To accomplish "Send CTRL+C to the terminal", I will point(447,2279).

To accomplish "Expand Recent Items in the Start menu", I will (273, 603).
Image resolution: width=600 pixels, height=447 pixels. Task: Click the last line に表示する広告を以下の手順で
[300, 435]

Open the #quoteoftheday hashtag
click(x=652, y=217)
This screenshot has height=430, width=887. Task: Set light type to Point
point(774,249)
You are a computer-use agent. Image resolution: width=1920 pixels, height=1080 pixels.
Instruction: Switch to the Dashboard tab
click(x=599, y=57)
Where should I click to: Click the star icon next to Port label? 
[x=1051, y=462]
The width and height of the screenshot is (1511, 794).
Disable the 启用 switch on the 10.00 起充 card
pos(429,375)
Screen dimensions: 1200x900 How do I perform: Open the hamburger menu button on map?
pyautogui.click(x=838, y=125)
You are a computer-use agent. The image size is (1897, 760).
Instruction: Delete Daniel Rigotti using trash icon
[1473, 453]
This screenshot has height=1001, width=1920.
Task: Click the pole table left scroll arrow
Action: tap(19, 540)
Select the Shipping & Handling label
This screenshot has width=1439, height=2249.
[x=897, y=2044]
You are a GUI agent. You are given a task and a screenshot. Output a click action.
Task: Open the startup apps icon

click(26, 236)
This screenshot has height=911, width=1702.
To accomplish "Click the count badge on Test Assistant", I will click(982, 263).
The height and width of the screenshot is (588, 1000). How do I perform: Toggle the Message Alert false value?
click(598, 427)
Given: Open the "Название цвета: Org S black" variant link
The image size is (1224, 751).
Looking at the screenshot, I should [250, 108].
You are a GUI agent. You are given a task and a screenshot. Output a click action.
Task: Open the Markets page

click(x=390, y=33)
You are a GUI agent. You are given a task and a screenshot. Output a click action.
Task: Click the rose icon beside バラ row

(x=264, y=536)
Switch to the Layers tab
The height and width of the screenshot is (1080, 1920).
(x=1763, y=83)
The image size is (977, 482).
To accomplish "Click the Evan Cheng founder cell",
§
● **What the exercise asks**: Reproduce the records verbatim, starting at their first line and ending at the line that contains "pyautogui.click(x=838, y=125)". Include both of those lines.

● **The result**:
To accomplish "Send CTRL+C to the terminal", I will point(447,2279).

To accomplish "Expand Recent Items in the Start menu", I will (273, 603).
Image resolution: width=600 pixels, height=447 pixels. Task: Click the last line に表示する広告を以下の手順で
[300, 435]

Open the #quoteoftheday hashtag
click(x=652, y=217)
This screenshot has height=430, width=887. Task: Set light type to Point
point(774,249)
You are a computer-use agent. Image resolution: width=1920 pixels, height=1080 pixels.
Instruction: Switch to the Dashboard tab
click(x=599, y=57)
Where should I click to: Click the star icon next to Port label? 
[x=1051, y=462]
The width and height of the screenshot is (1511, 794).
Disable the 启用 switch on the 10.00 起充 card
pos(429,375)
Screen dimensions: 1200x900 How do I perform: Open the hamburger menu button on map?
pyautogui.click(x=838, y=125)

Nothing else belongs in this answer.